Interesting analysis of Yahoo’s potential in the mounting battle for developer mindshare. Yahoo has a strong history of popular APIs for devs, but can they seriously regain the momentum now being consumed by iPhone/Pad, Android, and the plethora of other attractive platforms. This observation strikes a chord:
“Last year Bartz vented to me about Yahoo’s infrastructure problems – the company, she explained, was a compilation of fundamentally disconnected vertical silos, each with its own P&L, codebase, infrastructure, and culture. It was nearly impossible to roll out products that cut across, say, Mail, Homepage, Finance, IM, Search, and Flickr, because each instance required custom integration and coding. Yahoo was literally broken underneath, even as it looked consistent at the UI layer.”
via Yahoo Could Be A Big Winner In The Battle For Developers.
interesting piece, but personally, i’m skeptical. it’s not clear, from the outside anyway, that Yahoo knows precisely what it wants to be, and what its core mission is. for better or for worse, virtually every competitor of Yahoo’s has at least that part figured out.
add in the fact that its acquisition track record is actually worse than Google’s – no mean feat, that – with many in the startup and developer community actively hostile towards the brand, and they have a challenge in front of them. neutrality or no.
they have some interesting pieces, certainly, but the big picture questions are, well, big.
They had a good eye in the early Web 2.0 days with the acquisition of Flickr and Delicious, but none of that seemed to integrate into the core portal.
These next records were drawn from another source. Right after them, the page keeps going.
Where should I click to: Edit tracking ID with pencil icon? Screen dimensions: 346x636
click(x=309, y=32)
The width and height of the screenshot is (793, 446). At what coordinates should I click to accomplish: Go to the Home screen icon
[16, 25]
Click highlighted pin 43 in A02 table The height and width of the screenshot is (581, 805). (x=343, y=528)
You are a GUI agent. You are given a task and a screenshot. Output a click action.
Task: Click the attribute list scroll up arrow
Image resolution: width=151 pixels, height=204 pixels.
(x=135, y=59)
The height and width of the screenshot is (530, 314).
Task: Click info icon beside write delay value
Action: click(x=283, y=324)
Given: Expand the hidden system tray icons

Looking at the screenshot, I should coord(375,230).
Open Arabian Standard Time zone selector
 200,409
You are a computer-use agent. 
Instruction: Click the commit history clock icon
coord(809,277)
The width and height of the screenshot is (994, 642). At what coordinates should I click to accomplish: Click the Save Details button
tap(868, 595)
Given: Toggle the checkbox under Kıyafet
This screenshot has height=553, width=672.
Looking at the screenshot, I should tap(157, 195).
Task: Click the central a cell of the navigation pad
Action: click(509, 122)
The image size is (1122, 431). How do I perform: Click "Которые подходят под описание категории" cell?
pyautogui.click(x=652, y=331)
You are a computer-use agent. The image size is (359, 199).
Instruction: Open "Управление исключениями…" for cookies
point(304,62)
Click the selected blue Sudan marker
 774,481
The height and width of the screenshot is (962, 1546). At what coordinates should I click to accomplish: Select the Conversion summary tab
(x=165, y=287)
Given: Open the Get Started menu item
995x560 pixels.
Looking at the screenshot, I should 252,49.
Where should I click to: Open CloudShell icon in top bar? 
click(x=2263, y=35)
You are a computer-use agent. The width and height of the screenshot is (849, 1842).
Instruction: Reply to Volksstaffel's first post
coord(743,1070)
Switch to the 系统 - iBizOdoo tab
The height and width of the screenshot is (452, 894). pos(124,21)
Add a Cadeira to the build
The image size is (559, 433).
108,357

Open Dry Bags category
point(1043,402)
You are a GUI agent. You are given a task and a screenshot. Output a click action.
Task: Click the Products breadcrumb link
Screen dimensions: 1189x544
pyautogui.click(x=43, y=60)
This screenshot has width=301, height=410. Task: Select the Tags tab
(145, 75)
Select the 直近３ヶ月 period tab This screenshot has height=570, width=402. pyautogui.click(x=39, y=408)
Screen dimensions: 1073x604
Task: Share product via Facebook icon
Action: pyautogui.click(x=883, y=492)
Time was when you were a “Yahoo person” or a “Google person” in terms of email, calendar, portal … but the forays into entertainment, the loss of direction under Semel and the new hard-assed approach of Carol Bartz — I don’t know. I don’t develop, but when it came time to build Lenovo’s platform for its Olympic sponsorship, Yahoo was not on the list, despite their excellent work for FIFA with the 2006 world cup.